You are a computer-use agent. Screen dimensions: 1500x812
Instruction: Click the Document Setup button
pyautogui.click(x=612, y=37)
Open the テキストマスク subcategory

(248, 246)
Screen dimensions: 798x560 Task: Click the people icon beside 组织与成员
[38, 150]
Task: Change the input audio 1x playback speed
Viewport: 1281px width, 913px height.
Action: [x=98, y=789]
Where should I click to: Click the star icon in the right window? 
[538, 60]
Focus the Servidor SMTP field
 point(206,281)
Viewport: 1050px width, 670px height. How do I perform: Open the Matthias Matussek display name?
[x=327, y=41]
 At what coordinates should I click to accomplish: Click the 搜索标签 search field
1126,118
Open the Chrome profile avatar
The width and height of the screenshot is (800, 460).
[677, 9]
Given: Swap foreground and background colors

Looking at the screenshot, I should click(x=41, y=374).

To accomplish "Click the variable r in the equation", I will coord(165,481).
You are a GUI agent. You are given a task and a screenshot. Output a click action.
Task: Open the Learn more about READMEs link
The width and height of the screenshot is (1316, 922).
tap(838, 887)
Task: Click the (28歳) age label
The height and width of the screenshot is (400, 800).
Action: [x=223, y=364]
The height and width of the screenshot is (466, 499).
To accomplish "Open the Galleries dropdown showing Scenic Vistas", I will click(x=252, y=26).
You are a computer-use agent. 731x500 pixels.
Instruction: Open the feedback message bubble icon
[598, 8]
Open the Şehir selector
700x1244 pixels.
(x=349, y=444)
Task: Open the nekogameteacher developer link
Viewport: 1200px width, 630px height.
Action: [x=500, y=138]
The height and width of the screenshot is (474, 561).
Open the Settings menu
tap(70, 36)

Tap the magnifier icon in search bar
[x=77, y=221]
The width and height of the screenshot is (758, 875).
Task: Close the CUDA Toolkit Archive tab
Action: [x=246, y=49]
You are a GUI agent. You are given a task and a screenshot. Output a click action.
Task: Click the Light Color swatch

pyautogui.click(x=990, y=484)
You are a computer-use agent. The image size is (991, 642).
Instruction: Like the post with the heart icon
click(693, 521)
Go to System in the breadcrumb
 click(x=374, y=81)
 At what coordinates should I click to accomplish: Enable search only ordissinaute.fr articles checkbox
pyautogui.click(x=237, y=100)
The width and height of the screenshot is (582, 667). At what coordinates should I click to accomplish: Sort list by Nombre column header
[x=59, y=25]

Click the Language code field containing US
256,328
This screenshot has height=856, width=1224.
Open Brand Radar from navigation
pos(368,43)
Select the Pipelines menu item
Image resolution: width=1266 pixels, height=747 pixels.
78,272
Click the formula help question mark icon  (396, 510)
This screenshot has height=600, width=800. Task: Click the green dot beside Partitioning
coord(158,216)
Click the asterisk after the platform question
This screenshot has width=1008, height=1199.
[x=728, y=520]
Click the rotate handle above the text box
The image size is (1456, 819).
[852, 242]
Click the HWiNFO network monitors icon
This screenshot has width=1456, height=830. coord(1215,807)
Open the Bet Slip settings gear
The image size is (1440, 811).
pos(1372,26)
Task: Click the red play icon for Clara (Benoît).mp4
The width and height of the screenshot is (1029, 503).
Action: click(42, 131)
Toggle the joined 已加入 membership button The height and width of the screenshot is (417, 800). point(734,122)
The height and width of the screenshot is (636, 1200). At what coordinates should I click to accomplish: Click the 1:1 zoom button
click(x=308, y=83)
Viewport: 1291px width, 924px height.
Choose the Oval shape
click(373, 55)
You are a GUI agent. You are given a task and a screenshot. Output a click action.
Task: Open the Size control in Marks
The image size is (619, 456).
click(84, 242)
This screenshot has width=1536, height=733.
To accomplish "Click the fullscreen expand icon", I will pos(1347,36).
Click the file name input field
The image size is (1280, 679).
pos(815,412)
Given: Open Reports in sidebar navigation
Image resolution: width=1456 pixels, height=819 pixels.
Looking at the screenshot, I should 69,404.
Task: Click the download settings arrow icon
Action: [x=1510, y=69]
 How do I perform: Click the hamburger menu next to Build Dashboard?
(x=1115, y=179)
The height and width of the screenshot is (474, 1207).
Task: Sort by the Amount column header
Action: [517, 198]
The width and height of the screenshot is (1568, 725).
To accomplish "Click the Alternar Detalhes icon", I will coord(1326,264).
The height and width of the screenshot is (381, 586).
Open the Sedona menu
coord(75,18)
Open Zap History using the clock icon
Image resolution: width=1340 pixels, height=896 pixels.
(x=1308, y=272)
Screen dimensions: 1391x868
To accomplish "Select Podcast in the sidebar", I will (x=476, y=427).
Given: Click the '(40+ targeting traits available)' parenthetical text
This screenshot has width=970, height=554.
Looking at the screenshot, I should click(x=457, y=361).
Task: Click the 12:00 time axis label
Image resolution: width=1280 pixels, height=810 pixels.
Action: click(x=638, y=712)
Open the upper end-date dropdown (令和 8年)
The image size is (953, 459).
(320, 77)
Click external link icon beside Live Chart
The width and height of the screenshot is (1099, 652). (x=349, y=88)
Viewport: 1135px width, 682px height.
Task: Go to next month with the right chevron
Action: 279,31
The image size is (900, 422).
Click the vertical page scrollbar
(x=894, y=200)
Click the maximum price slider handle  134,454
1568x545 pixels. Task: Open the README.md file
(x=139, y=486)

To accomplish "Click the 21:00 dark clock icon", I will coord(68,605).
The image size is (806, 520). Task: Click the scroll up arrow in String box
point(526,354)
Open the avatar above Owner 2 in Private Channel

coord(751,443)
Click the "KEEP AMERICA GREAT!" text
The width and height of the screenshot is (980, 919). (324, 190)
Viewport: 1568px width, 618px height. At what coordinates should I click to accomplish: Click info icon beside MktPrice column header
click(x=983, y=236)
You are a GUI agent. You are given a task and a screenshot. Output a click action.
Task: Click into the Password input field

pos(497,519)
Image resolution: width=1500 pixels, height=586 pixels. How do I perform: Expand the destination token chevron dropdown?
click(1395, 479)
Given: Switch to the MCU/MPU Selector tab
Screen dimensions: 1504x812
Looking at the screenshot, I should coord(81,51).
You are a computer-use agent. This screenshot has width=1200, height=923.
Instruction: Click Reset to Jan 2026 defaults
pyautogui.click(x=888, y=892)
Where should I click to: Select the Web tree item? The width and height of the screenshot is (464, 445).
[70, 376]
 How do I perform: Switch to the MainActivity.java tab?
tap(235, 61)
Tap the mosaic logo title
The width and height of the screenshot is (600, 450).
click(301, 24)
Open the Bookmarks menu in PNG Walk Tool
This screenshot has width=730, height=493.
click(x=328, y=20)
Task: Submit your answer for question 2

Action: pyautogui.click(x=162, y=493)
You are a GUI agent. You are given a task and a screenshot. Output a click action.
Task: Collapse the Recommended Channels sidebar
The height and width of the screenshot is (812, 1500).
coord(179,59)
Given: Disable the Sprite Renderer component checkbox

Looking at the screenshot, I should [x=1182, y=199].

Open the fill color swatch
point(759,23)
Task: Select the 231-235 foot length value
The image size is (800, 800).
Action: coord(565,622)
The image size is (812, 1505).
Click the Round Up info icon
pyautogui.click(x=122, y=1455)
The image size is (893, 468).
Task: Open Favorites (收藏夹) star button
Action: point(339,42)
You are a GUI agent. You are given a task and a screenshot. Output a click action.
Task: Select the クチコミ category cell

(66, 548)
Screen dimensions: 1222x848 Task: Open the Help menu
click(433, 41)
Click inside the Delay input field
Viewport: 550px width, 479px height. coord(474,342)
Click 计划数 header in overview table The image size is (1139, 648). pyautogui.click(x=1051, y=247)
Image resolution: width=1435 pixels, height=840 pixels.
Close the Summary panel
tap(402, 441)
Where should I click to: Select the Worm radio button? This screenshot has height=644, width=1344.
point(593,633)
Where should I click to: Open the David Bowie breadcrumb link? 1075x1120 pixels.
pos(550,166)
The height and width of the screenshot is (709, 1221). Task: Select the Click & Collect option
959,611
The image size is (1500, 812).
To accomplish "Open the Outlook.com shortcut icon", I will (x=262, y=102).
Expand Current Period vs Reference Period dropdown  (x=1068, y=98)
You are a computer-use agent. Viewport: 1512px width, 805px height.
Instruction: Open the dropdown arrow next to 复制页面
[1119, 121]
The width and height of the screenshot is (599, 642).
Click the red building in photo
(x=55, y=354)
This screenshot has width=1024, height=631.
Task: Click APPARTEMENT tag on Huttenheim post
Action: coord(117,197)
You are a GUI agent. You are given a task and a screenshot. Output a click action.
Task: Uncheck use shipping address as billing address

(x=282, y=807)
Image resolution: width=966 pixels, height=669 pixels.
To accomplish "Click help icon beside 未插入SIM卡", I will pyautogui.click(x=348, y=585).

What you are asked to do: Copy out the lines above word for word, starting at the line that contains "Open the Bookmarks menu in PNG Walk Tool" and ending at the line that contains "coord(179,59)".

Answer below:
Open the Bookmarks menu in PNG Walk Tool
This screenshot has width=730, height=493.
click(x=328, y=20)
Task: Submit your answer for question 2

Action: pyautogui.click(x=162, y=493)
You are a GUI agent. You are given a task and a screenshot. Output a click action.
Task: Collapse the Recommended Channels sidebar
The height and width of the screenshot is (812, 1500).
coord(179,59)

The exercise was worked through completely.